• _Exercise brief_:
Lines from the one with "Open the forecasting" through the end of the records, and no others, are what the answer should contain, copied exactly; please keep pictures out.

"""

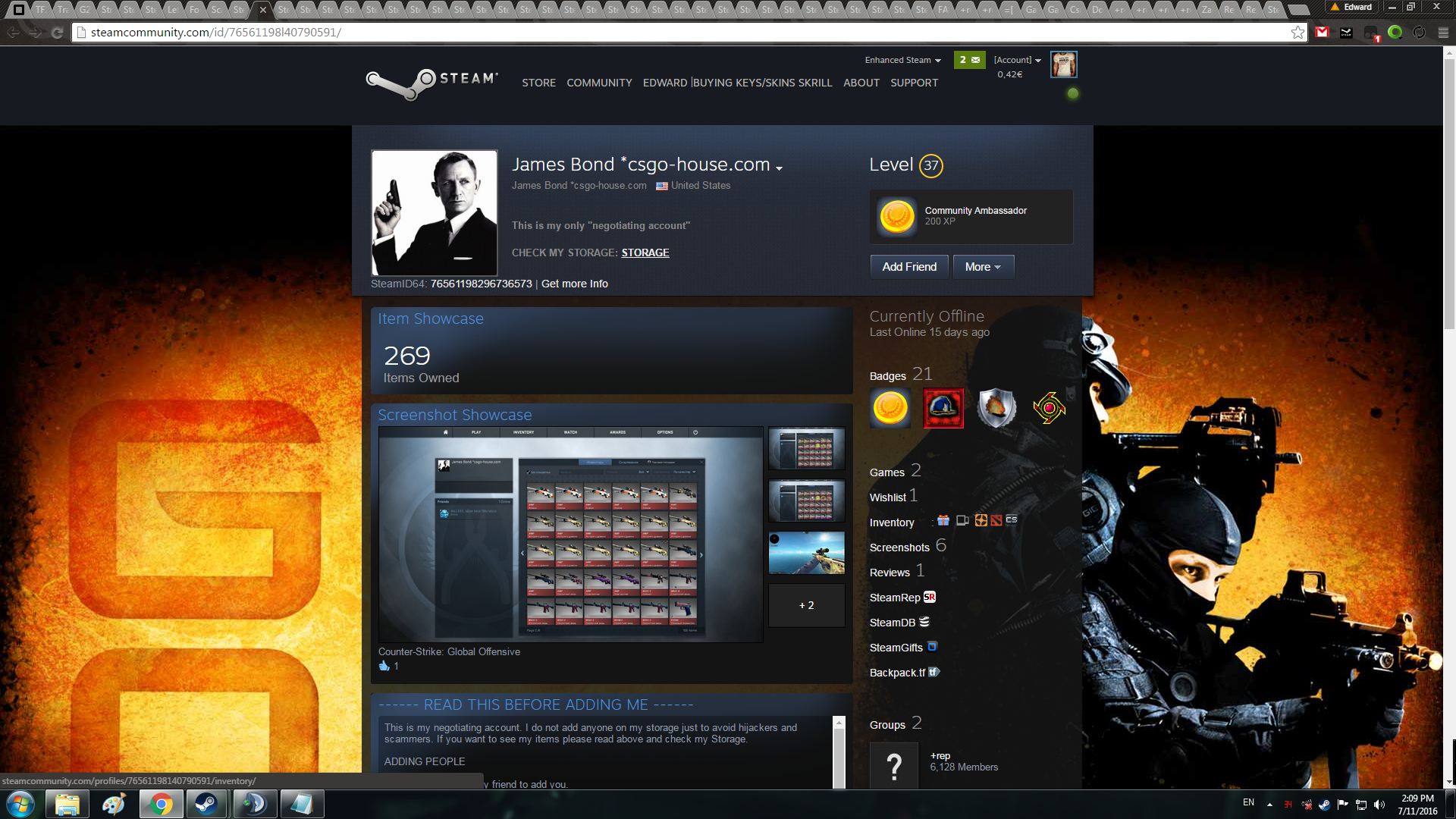Click the silver shield badge
1456x819 pixels.
[996, 408]
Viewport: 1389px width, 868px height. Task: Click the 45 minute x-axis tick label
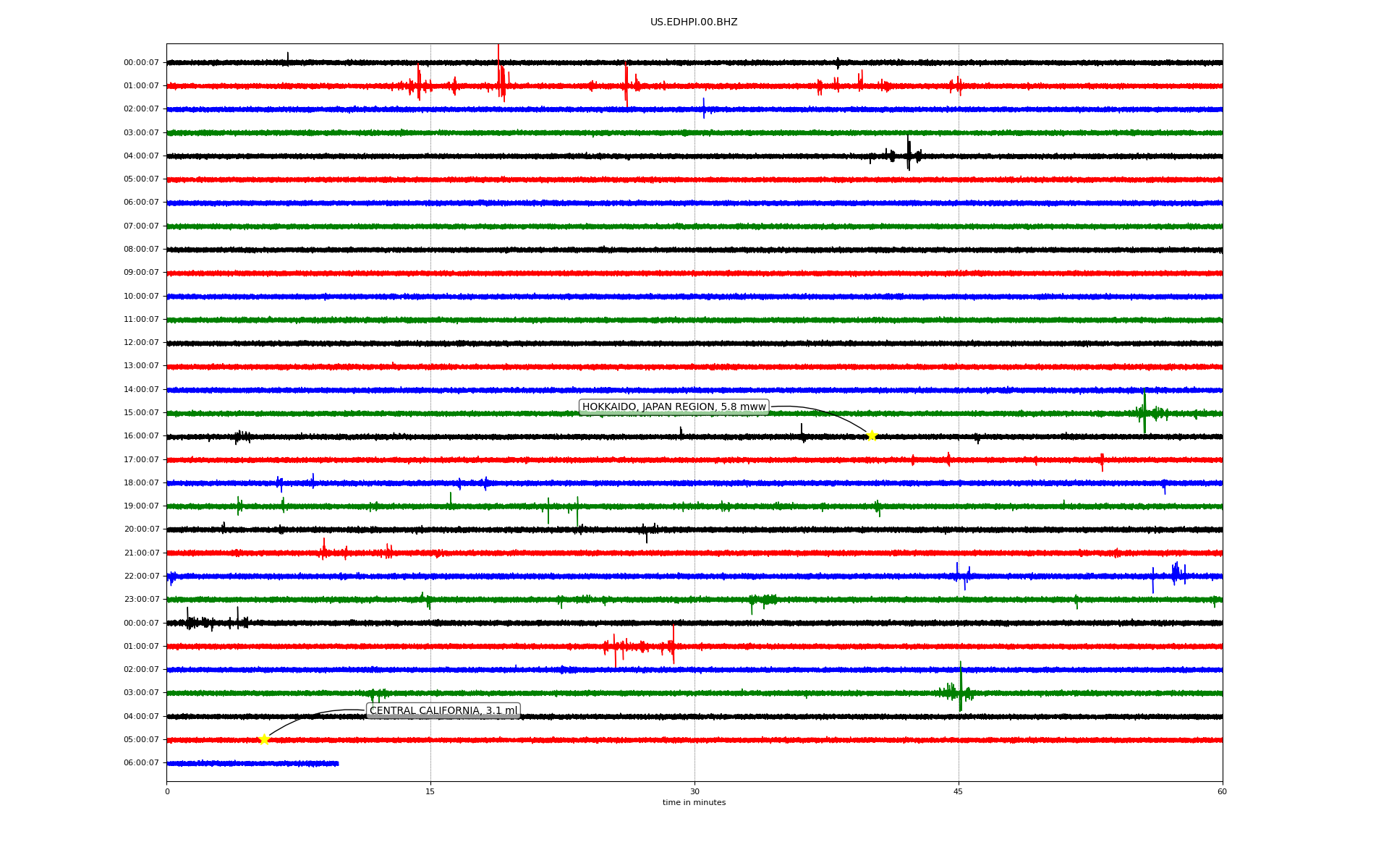coord(959,791)
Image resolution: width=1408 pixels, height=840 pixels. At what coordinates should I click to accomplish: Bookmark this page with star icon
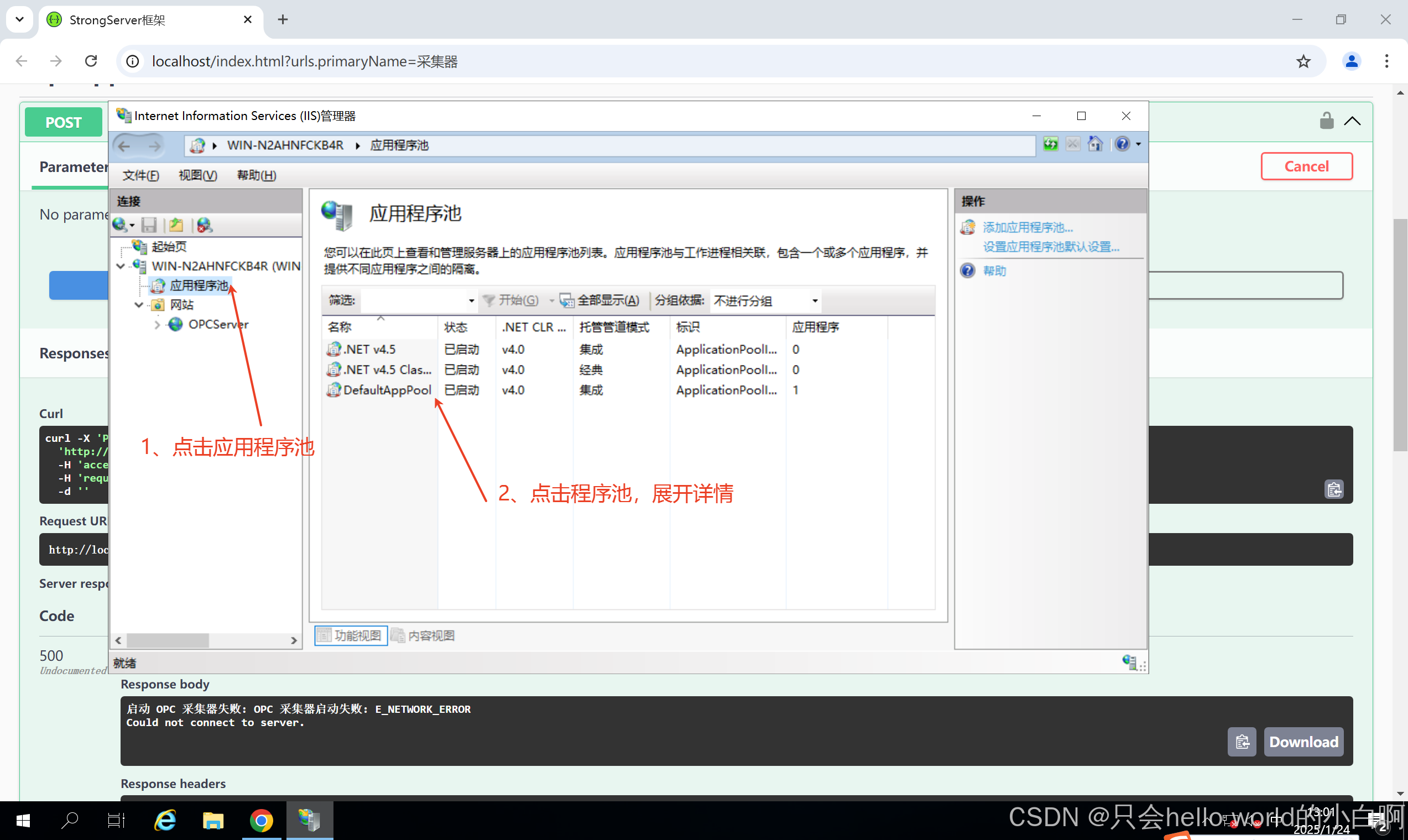click(x=1303, y=61)
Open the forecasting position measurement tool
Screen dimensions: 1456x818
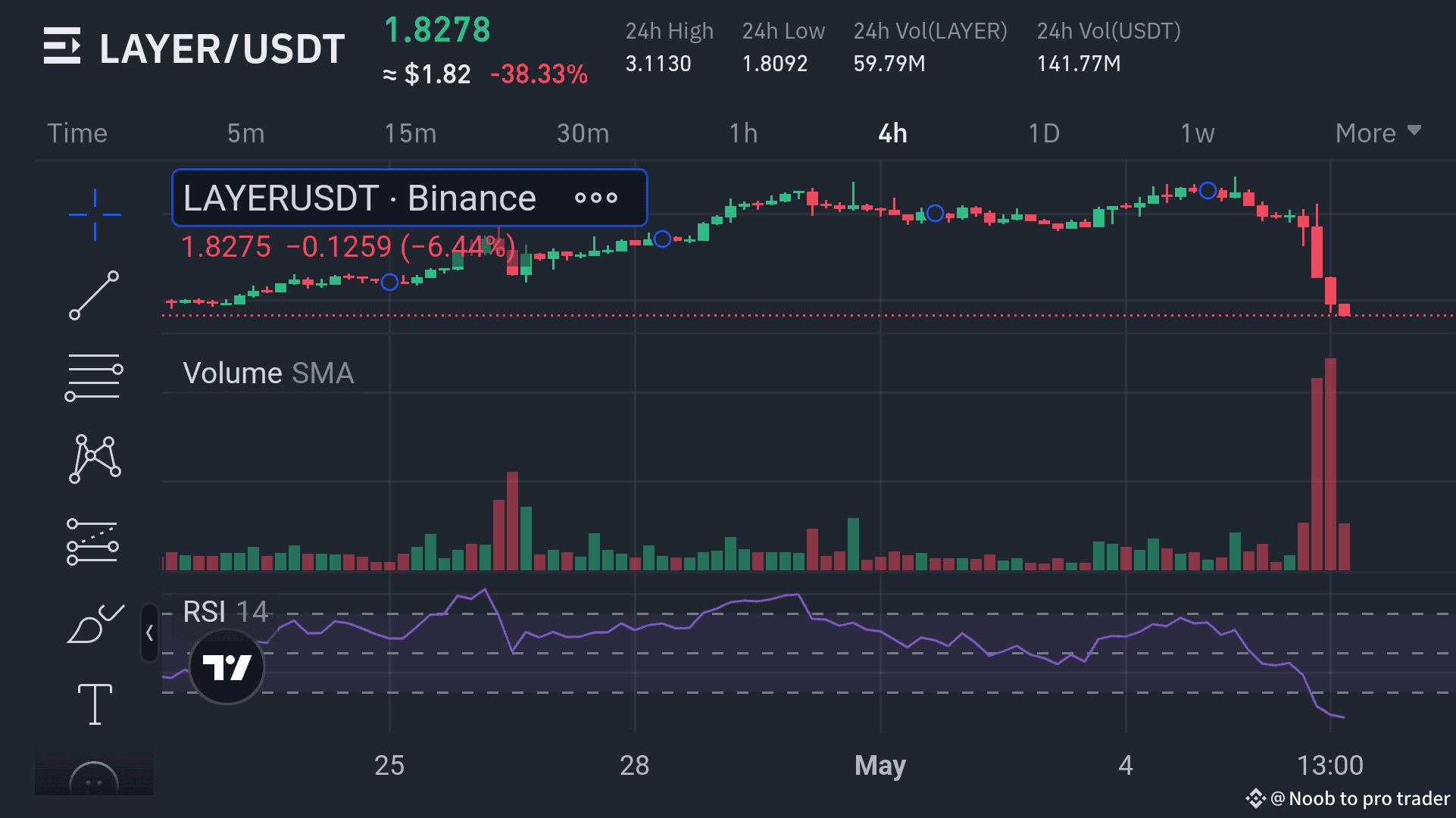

"""

• _Output for this task_:
Open the forecasting position measurement tool
Screen dimensions: 1456x818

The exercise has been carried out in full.